Lo que más me inquieta es que en un tema tan visceral y emocional como es estar enamorado/enrollado/encantado o lo que sea, el móvil se haya convertido en el termostato de todo el proceso. De un tiempo a esta parte, la atención de una persona se mide por el número de mensajes que te envía a lo largo del día, siendo "muchos" algo positivo (“estamos todo el día mandándonos mensajes, y diciéndonos tonterías con el Whatssap”, “ayer me mandó cincuenta y cuatro mensajitos”) y “pocos” una señal de mal augurio (“ya casi no me manda mensajes ni nada”, “hace dos días que no me envía el mensaje de por la mañana, cuando antes siempre lo hacía” o “mira, el último es de hace cuatro días"). Y así.
La ansiedad que te provoca una relación se mide según el número de minutos que pasan entre que tú envías un sms y el otro contesta: "mira, le envié un mensaje ayer a las 21h y hasta este mediodía no me ha contestado.

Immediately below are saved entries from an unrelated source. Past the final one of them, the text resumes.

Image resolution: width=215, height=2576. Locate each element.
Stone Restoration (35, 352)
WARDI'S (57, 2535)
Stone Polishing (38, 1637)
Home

No es normal ¡seguro que le pasa algo o ya se está agobiando!". De la misma manera, y según el contador universal Nokia, el nivel de querimiento depende de la misma variable, por lo que si tarda poco en contestar, significa que la otra persona está por ti. En caso contrario, es un síntoma inequívoco de que “la cosa se está enfriando” y que “ya está, ya empieza a hacer rarezas”.

Lejos de mejorar las cosas, la llegada del Whatsapp ha supuesto el fin del equilibrio mental para muchas personas. Poder saber si el otro ha recibido y/o leído el mensaje es algo directamente proporcional al grado de locura que puede uno alcanzar. Y si además puedes ver cuándo fue la última vez que miró el programa del demonio, que empiece ya el festival del Tranquimazín porque:
-  Si lo ha recibido- leído, no contesta y encima hace pocos minutos de la última vez que se conectó, un 80% de la población entra en /mode Glenn Close en Atracción Fatal: desequilibrio total.
-  Si lo ha leído pero ha tardado mucho en contestar, hablamos de nivel de ansiedad tipo voy en reserva y no veo gasolineras, porque te hueles que está pasando de ti y que hemos entrado en barrena. Nada bueno puede ocurrir después de esto.
-  Si lo ha recibido, lo ha leído y te contesta enviándote la mierda sonriente, la berenjena o la flamenca, generalmente la desorientación vence al agobio, por lo que te quedas inquieto y decepcionado por lo poco elaborado de su mensaje pero con los nervios un poco más templados. Es flor de un día.
-  En caso de contestar con "normalidad" y "rapidez", además relajar al otro estará marcando un precedente y, si algún día se sale de esa agilidad, pasará a darse cualquiera de los supuestos anteriores.

De locura estamos todos bien, gracias.

Facebook es otra herramienta diabólica ideal para provocar un cuadro clínico de enajenación. “Ha puesto un “me gusta” en el muro de tal y se ha hecho amigo/a de no sé quién”, “sé que  se ha conectado porque ha puesto no se qué en su estado pero a mí no me ha contestado el mail, que se piensa ¿qué soy imbécil”, “siempre que entro a Facebook y está, al minuto se desconecta del chat”, “voy a poner que estoy aquí con tal y tomando cuál para que vea que me divierto y le joda”, subir dos mil fotos de fiesta con desconocidos, envolver tus actualizaciones de estado con un halo de misterio de parvulario para provocar preguntas… y otras formas de volverse un perturbado, perder el tiempo tratando de saber el dónde y el cuándo de todo y querer provocar una reacción en el otro que tú mismo no eres capaz de resolver de una manera más sencilla: hablando.

Tengo ganas de volver a escuchar historias bonitas y con una construcción del discurso normal, sin tanto tirar p’alante y p’atrás en el tiempo atendiendo a cada coma de un mensaje. Tengo ganas de que alguien me cuente que ha conocido a otro alguien y que no activa el DEFCON 1 si ese otro no contesta todos los mensajes rompiendo la barrera del sonido. Tengo ganas, en definitiva, de que volvamos a prestar atención a lo que nos pasa, a lo que se siente y no al día, la hora, el muro, la foto etiquetada o el emoticono de los juncos que nadie sabe qué mierdas significa.

Creo que no me equivoco si digo que "Las nuevas tecnologías en la pareja, usos y aplicaciones" va a ser el título del próximo best-seller que lo va a petar en las secciones de Autoayuda. Y a no tardar mucho como sigamos así.